Closing the Intent Gap requires three things that most governance frameworks do not have documented together in one place. The authorization record written before deployment: what the system was intended to do, what it was authorized to access, what outcomes it was expected to produce. Evidence of the most recent comparison between that record and observed production behavior, with a named reviewer and a date attached. And the trigger conditions that require the comparison to happen ahead of schedule: a shift in model behavior, a change in the operating environment, a version update to the model itself.

Agent 365 tells you which agents are running. Microsoft Purview tells you what they are accessing.

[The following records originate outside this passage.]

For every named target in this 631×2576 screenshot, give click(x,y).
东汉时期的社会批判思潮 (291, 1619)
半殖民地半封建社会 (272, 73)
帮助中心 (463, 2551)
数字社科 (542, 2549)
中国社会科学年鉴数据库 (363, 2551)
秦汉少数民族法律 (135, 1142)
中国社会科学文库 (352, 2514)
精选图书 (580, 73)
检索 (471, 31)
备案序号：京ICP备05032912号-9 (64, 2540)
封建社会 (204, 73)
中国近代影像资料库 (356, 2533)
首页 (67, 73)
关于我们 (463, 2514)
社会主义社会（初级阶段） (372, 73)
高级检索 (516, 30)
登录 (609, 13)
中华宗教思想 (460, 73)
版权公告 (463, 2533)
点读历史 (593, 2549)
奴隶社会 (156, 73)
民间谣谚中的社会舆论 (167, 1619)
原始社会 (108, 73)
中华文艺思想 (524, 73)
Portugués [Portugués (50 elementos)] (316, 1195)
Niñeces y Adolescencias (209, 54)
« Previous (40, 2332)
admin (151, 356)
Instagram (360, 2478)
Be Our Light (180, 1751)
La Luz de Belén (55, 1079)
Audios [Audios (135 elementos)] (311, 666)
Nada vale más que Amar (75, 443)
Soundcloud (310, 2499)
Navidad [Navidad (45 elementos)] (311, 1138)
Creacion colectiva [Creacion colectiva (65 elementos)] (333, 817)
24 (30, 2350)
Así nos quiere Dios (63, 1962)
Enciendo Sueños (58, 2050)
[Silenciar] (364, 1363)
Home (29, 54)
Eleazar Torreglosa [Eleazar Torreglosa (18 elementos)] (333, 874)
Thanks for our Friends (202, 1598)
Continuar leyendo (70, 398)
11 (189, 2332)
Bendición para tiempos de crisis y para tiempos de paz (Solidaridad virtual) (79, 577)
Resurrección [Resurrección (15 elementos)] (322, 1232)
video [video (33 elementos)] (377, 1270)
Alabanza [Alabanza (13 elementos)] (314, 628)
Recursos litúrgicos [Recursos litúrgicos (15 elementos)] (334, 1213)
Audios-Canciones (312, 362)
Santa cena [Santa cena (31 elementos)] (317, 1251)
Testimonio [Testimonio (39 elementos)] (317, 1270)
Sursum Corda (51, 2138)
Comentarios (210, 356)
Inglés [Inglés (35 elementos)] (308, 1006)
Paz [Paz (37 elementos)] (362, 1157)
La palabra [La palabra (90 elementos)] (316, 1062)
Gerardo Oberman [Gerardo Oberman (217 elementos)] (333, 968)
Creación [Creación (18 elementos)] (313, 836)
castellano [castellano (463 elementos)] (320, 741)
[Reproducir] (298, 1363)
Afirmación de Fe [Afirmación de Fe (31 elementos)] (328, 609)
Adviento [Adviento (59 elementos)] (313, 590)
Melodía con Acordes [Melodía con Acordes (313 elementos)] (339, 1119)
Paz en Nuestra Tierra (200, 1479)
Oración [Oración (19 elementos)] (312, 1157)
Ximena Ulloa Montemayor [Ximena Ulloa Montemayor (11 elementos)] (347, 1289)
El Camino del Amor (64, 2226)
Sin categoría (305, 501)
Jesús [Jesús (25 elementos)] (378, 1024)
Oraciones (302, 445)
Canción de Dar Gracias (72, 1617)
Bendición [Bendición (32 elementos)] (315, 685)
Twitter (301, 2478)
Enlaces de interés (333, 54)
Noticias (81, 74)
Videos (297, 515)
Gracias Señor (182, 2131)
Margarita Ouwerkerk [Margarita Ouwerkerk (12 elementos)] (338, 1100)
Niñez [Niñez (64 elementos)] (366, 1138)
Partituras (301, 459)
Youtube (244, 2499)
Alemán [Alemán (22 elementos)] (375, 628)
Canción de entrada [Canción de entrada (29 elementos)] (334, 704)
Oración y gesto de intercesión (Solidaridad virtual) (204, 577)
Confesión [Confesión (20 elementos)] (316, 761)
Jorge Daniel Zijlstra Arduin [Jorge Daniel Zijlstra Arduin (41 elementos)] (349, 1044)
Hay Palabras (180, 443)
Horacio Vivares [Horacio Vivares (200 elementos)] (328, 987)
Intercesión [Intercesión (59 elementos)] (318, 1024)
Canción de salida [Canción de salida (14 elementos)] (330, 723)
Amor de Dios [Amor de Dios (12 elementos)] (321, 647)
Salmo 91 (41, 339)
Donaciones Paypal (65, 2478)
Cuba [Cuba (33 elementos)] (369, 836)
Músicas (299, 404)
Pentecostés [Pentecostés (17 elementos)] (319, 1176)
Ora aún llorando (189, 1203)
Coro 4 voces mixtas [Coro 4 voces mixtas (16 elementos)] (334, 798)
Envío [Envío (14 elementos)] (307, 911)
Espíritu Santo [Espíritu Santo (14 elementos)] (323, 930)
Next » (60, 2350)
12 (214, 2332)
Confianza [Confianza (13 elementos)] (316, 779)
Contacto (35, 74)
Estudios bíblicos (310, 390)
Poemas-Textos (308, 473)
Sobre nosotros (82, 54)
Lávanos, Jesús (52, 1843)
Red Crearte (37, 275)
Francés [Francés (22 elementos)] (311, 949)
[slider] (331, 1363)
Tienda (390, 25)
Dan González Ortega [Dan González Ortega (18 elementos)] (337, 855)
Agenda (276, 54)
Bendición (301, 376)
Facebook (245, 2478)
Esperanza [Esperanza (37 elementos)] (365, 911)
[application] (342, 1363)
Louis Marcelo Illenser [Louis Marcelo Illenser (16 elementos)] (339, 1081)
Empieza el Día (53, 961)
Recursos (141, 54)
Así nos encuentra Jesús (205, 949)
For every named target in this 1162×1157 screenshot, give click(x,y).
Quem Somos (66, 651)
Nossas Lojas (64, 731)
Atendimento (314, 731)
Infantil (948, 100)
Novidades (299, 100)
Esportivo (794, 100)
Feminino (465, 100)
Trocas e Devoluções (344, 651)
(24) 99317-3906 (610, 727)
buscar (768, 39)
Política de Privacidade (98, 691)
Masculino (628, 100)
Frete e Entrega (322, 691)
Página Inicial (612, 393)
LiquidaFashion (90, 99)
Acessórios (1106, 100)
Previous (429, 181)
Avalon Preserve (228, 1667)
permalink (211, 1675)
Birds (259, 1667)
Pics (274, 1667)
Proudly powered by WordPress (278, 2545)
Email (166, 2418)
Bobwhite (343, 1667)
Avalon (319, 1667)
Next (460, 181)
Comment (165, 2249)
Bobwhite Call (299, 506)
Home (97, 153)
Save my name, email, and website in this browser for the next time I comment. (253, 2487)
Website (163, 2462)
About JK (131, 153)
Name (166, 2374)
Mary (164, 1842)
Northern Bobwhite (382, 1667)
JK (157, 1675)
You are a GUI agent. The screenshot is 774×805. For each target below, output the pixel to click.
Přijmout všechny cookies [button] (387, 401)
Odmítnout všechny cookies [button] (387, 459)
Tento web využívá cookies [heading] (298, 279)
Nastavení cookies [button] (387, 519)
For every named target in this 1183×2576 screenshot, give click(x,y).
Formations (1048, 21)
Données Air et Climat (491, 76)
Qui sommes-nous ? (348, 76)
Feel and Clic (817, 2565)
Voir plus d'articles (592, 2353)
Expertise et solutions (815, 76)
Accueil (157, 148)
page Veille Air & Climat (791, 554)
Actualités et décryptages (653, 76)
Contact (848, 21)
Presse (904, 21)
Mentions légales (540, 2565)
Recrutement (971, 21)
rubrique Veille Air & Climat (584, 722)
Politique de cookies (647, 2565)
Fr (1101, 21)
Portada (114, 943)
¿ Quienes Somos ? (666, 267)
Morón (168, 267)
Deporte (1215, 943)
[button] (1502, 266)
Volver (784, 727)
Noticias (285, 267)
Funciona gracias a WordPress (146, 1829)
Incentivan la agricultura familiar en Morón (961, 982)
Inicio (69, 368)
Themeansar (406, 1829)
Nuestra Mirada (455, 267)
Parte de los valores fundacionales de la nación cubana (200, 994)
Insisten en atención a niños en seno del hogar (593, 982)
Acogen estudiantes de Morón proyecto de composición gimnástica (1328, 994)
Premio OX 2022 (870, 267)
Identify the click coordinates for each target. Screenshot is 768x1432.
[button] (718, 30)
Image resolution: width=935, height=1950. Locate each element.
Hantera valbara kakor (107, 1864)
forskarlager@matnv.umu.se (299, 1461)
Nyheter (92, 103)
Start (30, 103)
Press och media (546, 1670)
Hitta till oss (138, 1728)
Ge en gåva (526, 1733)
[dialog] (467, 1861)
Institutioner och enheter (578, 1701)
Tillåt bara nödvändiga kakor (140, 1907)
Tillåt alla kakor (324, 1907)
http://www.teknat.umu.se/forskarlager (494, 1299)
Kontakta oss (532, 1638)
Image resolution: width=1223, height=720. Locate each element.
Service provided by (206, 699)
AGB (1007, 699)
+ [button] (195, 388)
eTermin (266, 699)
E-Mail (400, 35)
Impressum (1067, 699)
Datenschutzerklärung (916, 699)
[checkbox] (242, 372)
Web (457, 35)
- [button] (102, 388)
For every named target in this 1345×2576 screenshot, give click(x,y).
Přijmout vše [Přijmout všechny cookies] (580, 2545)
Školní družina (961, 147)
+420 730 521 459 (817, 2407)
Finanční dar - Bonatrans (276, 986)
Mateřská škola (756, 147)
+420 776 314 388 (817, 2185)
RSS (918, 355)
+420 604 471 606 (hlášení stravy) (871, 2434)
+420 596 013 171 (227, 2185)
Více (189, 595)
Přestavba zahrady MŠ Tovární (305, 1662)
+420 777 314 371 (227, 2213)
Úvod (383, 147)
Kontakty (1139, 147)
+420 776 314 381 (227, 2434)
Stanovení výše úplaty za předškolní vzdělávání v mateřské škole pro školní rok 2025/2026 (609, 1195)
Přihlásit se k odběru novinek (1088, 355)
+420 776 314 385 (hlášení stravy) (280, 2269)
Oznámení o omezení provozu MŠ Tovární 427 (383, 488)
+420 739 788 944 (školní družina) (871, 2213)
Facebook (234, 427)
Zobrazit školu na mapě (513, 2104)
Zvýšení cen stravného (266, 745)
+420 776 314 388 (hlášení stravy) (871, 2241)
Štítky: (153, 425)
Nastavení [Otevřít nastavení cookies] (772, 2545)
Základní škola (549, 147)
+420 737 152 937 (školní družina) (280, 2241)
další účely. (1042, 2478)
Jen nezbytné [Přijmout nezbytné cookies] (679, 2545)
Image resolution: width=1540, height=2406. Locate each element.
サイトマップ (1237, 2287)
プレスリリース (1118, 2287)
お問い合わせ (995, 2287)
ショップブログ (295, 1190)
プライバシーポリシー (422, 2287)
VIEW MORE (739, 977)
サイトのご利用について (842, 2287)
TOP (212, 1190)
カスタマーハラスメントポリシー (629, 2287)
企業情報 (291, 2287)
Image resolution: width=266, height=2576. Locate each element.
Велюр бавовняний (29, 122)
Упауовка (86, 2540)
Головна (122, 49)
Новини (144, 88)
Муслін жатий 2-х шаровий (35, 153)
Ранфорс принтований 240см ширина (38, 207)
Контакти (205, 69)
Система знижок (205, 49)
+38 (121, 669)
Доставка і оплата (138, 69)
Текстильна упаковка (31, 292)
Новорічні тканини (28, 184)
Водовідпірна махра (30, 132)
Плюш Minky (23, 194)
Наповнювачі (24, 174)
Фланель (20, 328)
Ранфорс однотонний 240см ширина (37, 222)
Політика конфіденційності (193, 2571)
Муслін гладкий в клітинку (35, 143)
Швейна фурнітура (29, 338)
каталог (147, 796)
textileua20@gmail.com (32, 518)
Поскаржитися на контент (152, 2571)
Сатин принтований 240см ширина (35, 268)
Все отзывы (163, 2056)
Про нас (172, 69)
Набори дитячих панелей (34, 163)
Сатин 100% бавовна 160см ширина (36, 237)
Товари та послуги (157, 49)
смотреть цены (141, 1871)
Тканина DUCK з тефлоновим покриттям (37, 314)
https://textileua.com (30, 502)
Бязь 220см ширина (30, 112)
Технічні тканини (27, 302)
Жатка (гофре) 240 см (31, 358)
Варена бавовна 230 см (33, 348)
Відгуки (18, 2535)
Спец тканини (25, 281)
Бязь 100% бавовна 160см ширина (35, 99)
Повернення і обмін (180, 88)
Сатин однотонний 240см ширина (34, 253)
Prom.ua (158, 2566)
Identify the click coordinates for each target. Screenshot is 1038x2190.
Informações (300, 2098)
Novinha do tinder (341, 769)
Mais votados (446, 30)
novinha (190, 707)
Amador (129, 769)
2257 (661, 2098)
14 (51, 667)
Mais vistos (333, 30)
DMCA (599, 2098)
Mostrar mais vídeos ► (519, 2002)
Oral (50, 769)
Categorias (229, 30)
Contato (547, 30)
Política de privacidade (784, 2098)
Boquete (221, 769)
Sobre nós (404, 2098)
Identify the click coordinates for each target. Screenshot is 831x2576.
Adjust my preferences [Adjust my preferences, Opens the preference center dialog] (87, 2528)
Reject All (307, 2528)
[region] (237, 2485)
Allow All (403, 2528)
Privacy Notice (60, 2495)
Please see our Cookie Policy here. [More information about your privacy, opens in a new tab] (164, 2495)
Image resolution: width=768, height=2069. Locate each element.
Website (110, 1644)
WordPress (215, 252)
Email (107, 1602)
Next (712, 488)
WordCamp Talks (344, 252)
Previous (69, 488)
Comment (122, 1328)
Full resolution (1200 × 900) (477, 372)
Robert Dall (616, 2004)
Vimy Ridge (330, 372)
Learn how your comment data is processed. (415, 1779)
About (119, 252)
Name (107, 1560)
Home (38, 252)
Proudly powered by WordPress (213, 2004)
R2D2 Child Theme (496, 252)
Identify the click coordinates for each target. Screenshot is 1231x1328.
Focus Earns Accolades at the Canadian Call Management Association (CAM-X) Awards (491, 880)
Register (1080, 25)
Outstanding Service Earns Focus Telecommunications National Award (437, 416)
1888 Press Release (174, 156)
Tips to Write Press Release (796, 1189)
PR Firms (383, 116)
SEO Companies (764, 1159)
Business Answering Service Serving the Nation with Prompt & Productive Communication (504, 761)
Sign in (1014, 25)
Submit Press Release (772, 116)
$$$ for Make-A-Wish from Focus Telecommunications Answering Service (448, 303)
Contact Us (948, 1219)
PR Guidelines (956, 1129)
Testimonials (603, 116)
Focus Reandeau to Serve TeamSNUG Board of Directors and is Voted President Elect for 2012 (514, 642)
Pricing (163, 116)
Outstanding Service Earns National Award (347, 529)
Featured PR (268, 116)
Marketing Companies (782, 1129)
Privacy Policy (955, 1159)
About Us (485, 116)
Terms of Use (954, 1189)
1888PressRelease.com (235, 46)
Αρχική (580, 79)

What neither product generates for you is the comparison between what those dashboards show and the authorization record written before deployment. That comparison is a governance obligation. The absence of a named person formally accountable for running it is not a tooling gap. It is a design decision made by default, and it will eventually be surfaced as something else by someone whose involvement the organization did not select.

Upstart had the intent publicly documented in May. The company's own executives disclosed in November that internal visibility into what the model was doing during Q3 had existed before the earnings call. The piece the governance structure did not appear to produce was anyone formally required to put those two things side by side, on a defined cadence, and sign their name to the result before a filing deadline made it unavoidable.

In your organization, who is formally assigned to compare what your deployed AI systems are actually doing against the documented intent that authorized their deployment?